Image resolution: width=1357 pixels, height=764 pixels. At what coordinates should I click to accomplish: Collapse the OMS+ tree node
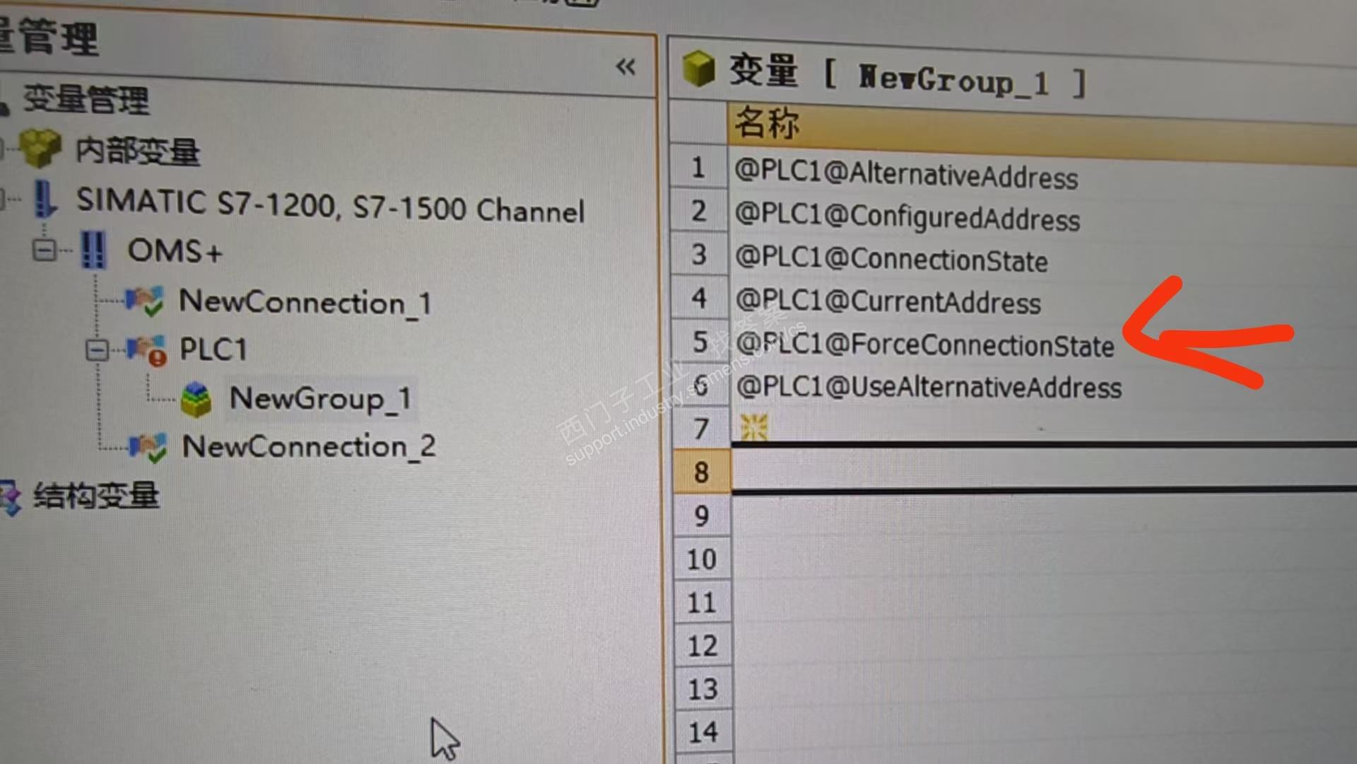click(44, 250)
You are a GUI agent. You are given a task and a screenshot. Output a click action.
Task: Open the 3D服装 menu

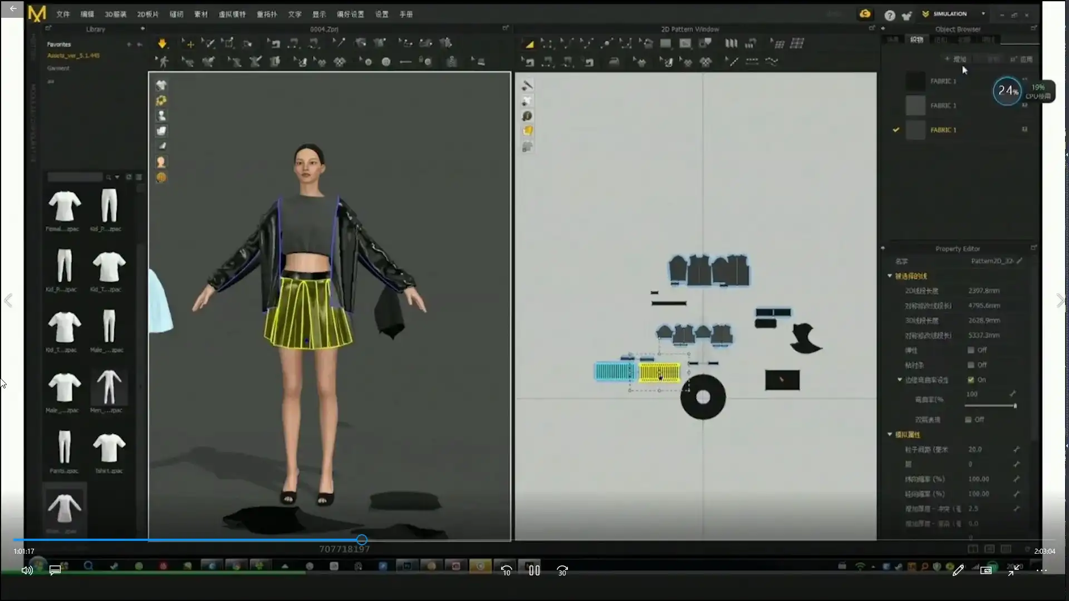pyautogui.click(x=115, y=14)
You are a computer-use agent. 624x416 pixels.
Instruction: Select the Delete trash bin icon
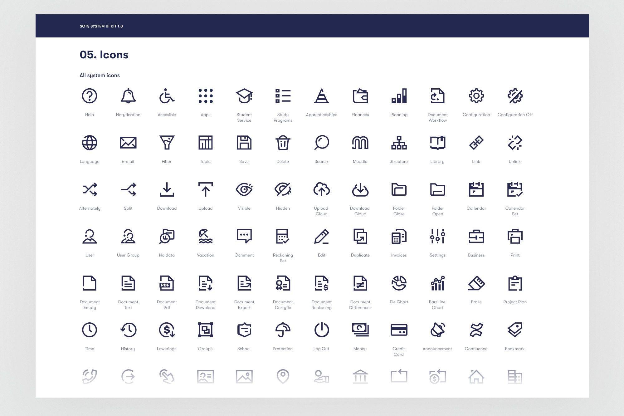283,143
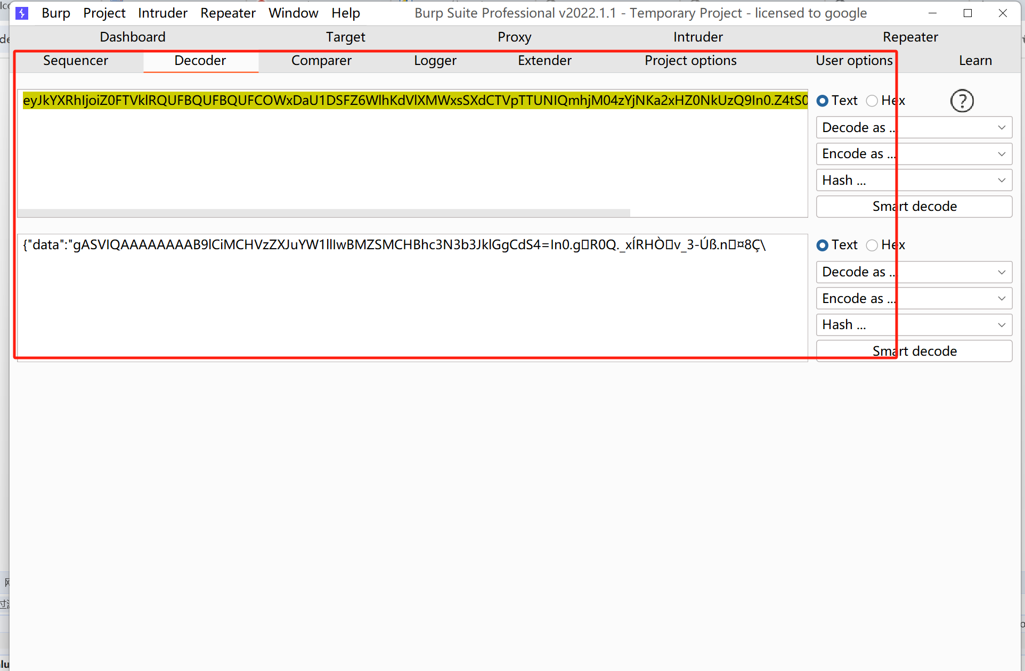Select Hex radio in top decoder panel
This screenshot has height=671, width=1025.
point(872,101)
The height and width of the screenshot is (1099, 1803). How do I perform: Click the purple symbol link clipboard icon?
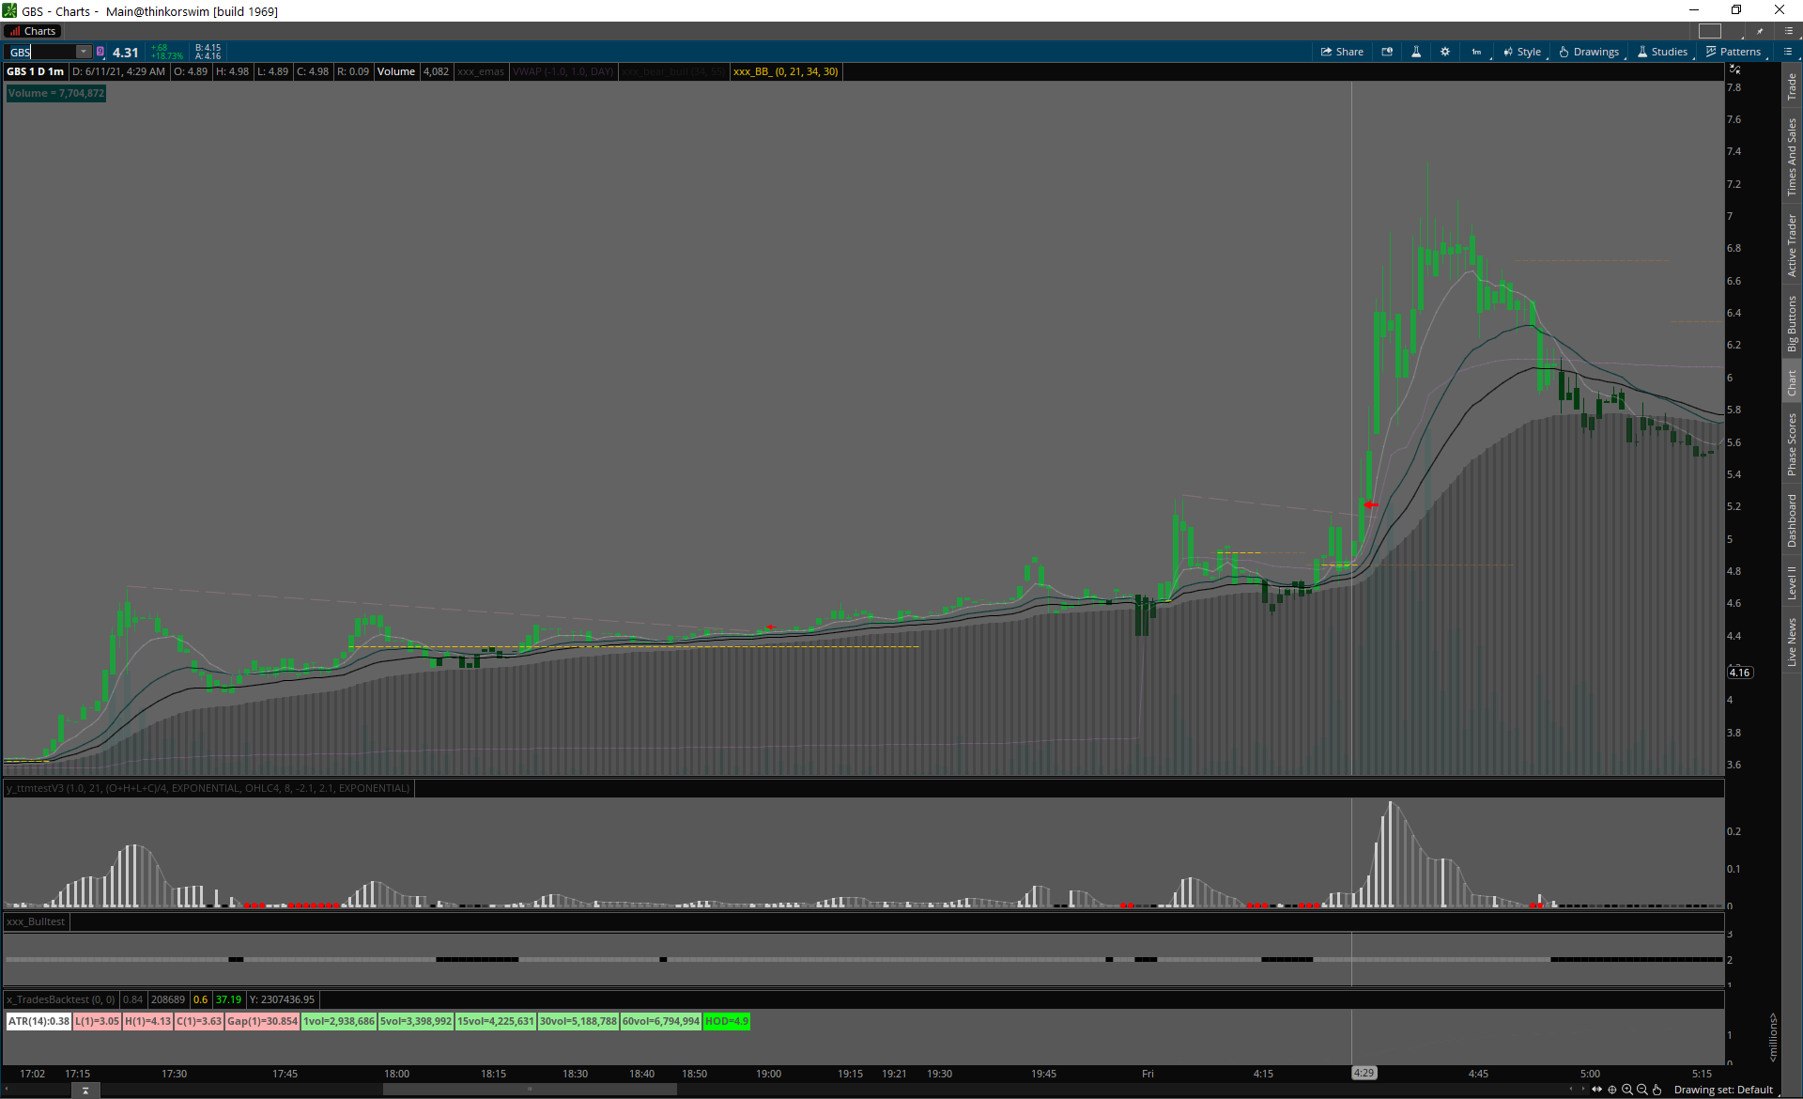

## ACTIVITY
Tally the lines above containing "agent"; give only the number.

## EXPECTED ANSWER
2